Jobs ->
1 – In the passage on Warden's view of technology, which two developments does his case for the parallel attack assume have arrived?
2 – Duplicate the stretch of the passage on Warden's view of technology from "Technology. Warden shows" through "many more targets.".
3 – Go on with the passage on Warden's view of technology, starting right after its last line.

Document text ->
— start —
Technology. Warden shows a particular fondness for high-tech solutions. Fundamental to his appeal for the parallel attack is the assumption that the coming of precision-guided munitions (PGM) and stealth make possible the fulfilment of many of the older theorists’ claims that the destruction of a given target required a far smaller strike force than previously, and with stealth no supporting aircraft is needed. At least for now, the stealth bombers can get through with acceptable losses. Now bombers with PGM can get results as fast as Douhet had dreamed. A target can be removed with far fewer bombs than in earlier eras. PGM makes strategic attacks all the more feasible and even makes parallel attacks possible. It grants a modification of the principle of mass, for it allows sending far fewer attackers to a given target and permits the attack of many more targets.

 

Relevant Excerpts from his book “The Air Campaign”
— end —
Material provided ->
— start —
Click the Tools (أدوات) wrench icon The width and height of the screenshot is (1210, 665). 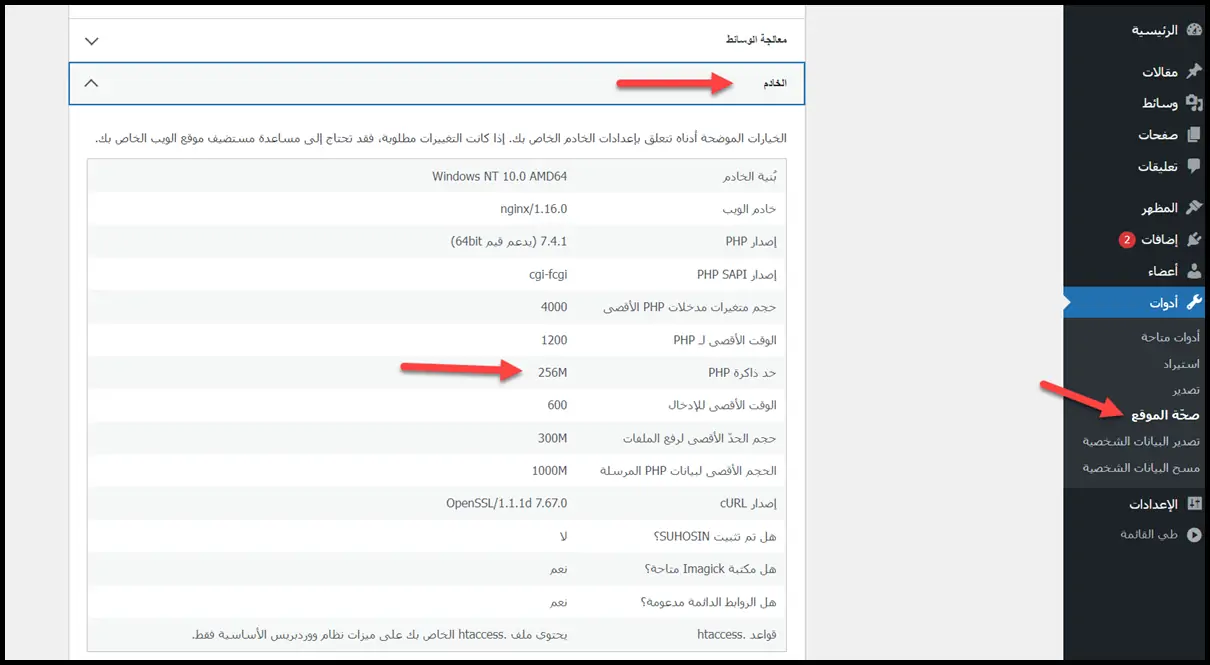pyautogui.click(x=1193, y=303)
— end —
— start —
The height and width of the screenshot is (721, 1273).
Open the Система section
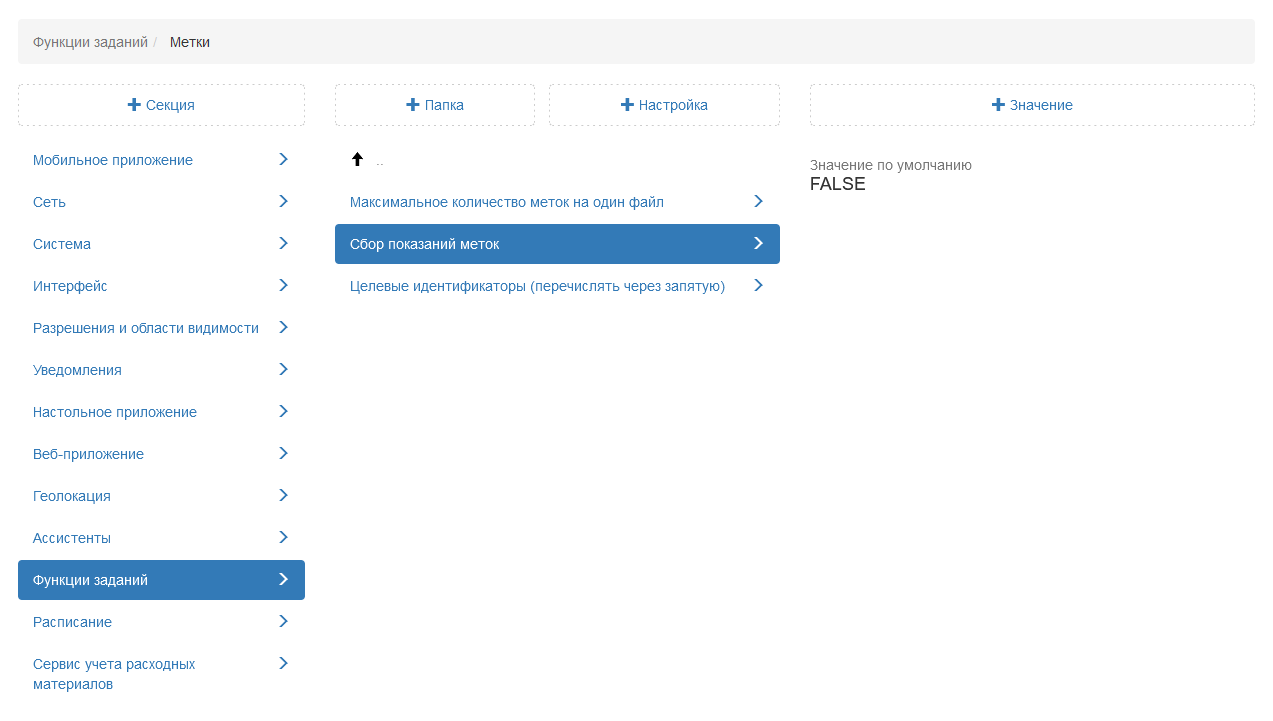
— end —
Answers below ->
1 – Precision-guided munitions (PGM) and stealth.

2 –
Technology. Warden shows a particular fondness for high-tech solutions. Fundamental to his appeal for the parallel attack is the assumption that the coming of precision-guided munitions (PGM) and stealth make possible the fulfilment of many of the older theorists’ claims that the destruction of a given target required a far smaller strike force than previously, and with stealth no supporting aircraft is needed. At least for now, the stealth bombers can get through with acceptable losses. Now bombers with PGM can get results as fast as Douhet had dreamed. A target can be removed with far fewer bombs than in earlier eras. PGM makes strategic attacks all the more feasible and even makes parallel attacks possible. It grants a modification of the principle of mass, for it allows sending far fewer attackers to a given target and permits the attack of many more targets.

3 –
Levels of War. War is the most complex human endeavour. It is baffling and intriguing. It is also demanding and requires careful thought and excellent execution. The commander’s compelling task is to translate national war objectives into tactical plans at the operational level. The four levels of war are grand, strategic, operational, and tactical. The ambiguity increases as you go up the ladder. Mastery of the operational level strategy is a key to winning wars. It is an art to identify the enemy’s Centre of Gravity (COG – a point where the enemy is vulnerable and where the application of force is most decisive). An air force inferior in numbers must fight better and smarter.

 

Offensive / Defensive Approach. An offensive approach has many advantages. It retains the initiative while putting pressure on the enemy by taking the war in the enemy’s territory. In this approach, all the assets are used, yielding positive results if successful. On the other hand, in the defensive approach, the initiative is with the enemy, some of the assets may lie idle and at best, it yields neutral results. Adopting the approach depends upon factors like political will, objectives, doctrinal guidance, own vis-à-vis enemy capability, and the force disparity (numerical and qualitative superiority are significant factors). Enemy SWOT analysis and intelligence analysis are essential to deciding on the approach (Consider factors like Aircraft numbers and quality, weapons, training, network, combat support platforms, sensors, ability to absorb losses, vulnerabilities, etc.). A periodic review is required to decide on continuing the adopted approach.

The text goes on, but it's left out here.